Maybe that is the deepest meaning of the opening of the פרשה:
“דבר אל כל עדת בני ישראל ואמרת אליהם קדושים תהיו”
Your holiness is not meant to sever you from the people. It is meant to deepen your place within them. The measure of קדושה is not how far you can get from ordinary life, but how high ordinary life can be lifted by your own personal עבודה (service).
So the mitzvah is more demanding than we think, because it does not let us hide inside technical permission.
And it is more human than we think, because it does not ask us to become angels. As we know, an angel has a single foot; he does not “walk” in the conventional sake. We are people. We walk, we grow, we struggle, we are real. That is why the Torah was given to us, and not to the angels.
It asks us to become holy human beings.
To live among other people.
To carry the beauty and burden of ordinary life.
To show up for the ציבור.
To build a home.
To raise children.
To repair what we break.
To be inspired, to get inspired, and to inspire others.
May we be זוכה to hear the call of קדושים תהיו in the way the תורה meant it to be heard: not as a push to run away from life, and not as an excuse to settle for what is merely permitted, but as a demand to become greater within life itself.

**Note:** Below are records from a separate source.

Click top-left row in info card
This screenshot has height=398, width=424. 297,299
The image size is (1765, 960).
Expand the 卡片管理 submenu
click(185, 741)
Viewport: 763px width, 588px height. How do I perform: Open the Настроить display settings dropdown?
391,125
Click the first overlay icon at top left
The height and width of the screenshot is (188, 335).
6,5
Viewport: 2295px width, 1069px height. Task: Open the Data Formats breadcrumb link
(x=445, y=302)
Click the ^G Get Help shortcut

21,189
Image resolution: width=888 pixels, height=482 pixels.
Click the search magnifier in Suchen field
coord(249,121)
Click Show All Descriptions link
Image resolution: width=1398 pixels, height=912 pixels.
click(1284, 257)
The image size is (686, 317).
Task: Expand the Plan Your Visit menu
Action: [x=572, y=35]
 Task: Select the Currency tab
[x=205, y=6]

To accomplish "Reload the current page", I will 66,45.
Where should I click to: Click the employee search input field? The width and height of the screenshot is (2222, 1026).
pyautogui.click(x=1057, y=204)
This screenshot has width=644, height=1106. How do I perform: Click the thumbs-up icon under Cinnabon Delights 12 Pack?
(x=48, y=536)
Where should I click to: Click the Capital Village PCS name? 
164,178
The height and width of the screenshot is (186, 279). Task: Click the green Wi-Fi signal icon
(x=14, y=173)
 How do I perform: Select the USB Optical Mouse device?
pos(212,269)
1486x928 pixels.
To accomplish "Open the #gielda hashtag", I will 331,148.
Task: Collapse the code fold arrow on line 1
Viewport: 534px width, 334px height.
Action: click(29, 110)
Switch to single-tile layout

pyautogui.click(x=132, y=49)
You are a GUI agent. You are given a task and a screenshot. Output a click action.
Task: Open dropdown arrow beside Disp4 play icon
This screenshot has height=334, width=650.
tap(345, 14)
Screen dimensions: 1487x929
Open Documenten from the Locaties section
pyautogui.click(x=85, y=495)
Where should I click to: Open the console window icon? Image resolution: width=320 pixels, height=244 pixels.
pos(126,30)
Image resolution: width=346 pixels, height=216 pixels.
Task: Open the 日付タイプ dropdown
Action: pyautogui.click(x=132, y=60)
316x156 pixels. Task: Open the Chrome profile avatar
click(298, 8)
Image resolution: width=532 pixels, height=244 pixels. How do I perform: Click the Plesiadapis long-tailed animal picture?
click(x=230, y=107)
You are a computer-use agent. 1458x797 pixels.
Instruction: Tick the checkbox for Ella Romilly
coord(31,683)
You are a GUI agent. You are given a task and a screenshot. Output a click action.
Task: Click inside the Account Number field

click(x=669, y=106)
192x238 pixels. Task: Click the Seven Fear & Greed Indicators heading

May we strive for real קדושה — attainable קדושה, honest קדושה, קדושה with real goals, among real people, in the midst of real life. May our קדושה be rooted not in our imagination, but in the Ribbono Shel Olam, who is the שורש הקדושה. And may our pursuit of holiness never come at the expense of those around us. Rather, may it refine us without making us harsh, elevate us without making us distant, and expand us without making us act smaller toward others. May we be זוכה not to settle for the bare minimum, but to embrace the קדושה for which man was originally created — and to recover it not alone, but together, בתוך כל עדת בני ישראל. And may our קדושה lift us upward while also lifting the people around us, so that through us there is more אמת (truth), more warmth, more growth, and more מקום for the שכינה (Divine Presence) within כל עדת בני ישראל. Through that effort may we usher in משיח צדיקנו.